Mayoral candidate Christine Quinn stands with Edith Windsor at a rally celebrating the Supreme Court's rejection …
With just over two months to go before the primary, the endorsements are starting to roll in for the candidates vying to replace New York City Mayor Michael Bloomberg.
On Wednesday night, Christine Quinn received a surprise endorsement from Edith Windsor, the plaintiff in the case that prompted the Supreme Court to strike down the Defense of Marriage Act. Windsor’s endorsement came during a rally held just hours after the court’s decision outside the historic Stonewall Inn in Manhattan when she jumped onstage to join Quinn, who is gay, and announced she was supporting the City Council speaker’s bid for mayor.
“I was committed to not endorse anyone until there was a decision" on DOMA, Windsor declared, before adding, “Christine Quinn!”
The surprise endorsement momentarily stunned Quinn, who burst into tears.
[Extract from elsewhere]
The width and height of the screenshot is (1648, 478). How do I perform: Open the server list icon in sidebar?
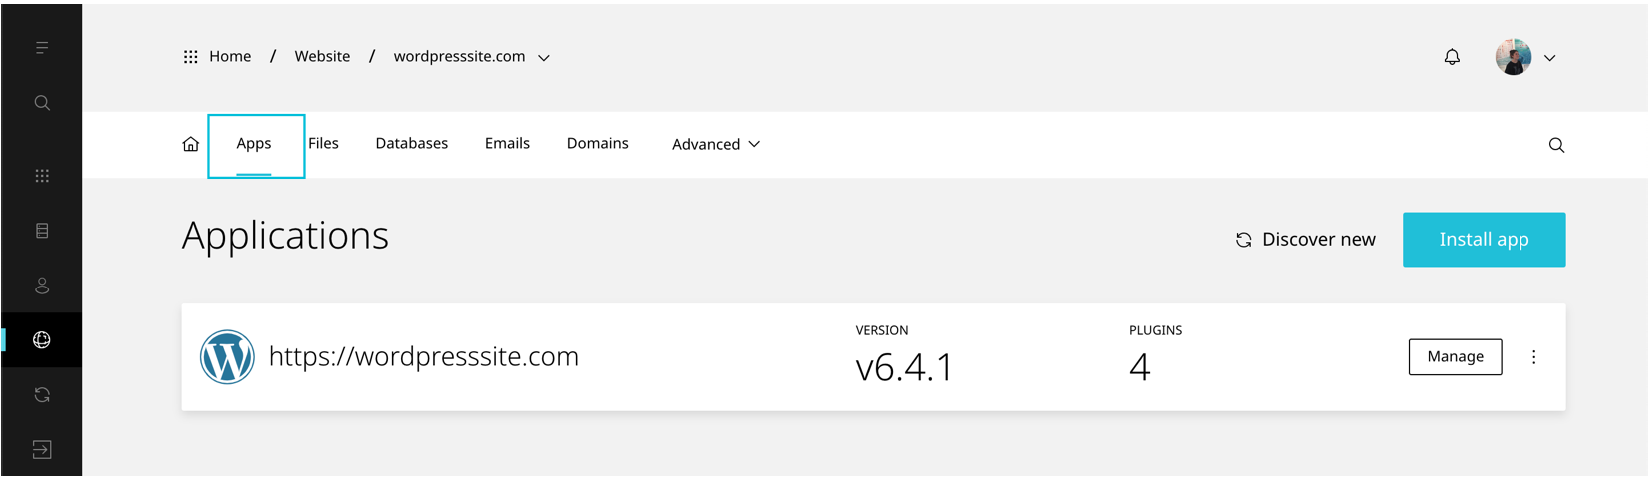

If elected, Quinn, who married her partner Kim Catullo last year, would be the city’s first gay mayor.
Windsor followed up her impromptu announcement with an official endorsement on Thursday in a video circulated by the Quinn campaign.
Quinn "understands the problems of managing a big city like New York. She comes of middle-class background herself and has true compassion for the struggling middle class and the struggling working class and the struggling not-working class today. And you don't find that very often,” Windsor says in the video.
Also on Thursday, Quinn’s rival Bill de Blasio announced that he’d received the backing of Howard Dean, the former Vermont governor who ran for president in 2004.
“Bill de Blasio is the progressive fighter New York City needs,” Dean, who also served as chairman of the Democratic National Committee, said in a statement. “As a lifelong progressive reformer and grassroots organizer, Bill will take on the elite who profit from the status quo at the expense of working families. From battling the flood of corporate money and corrupt insiders deals that infect our politics to challenging the powerful interests that block common-sense gun violence prevention, Bill has always been a voice for everyday New Yorkers.”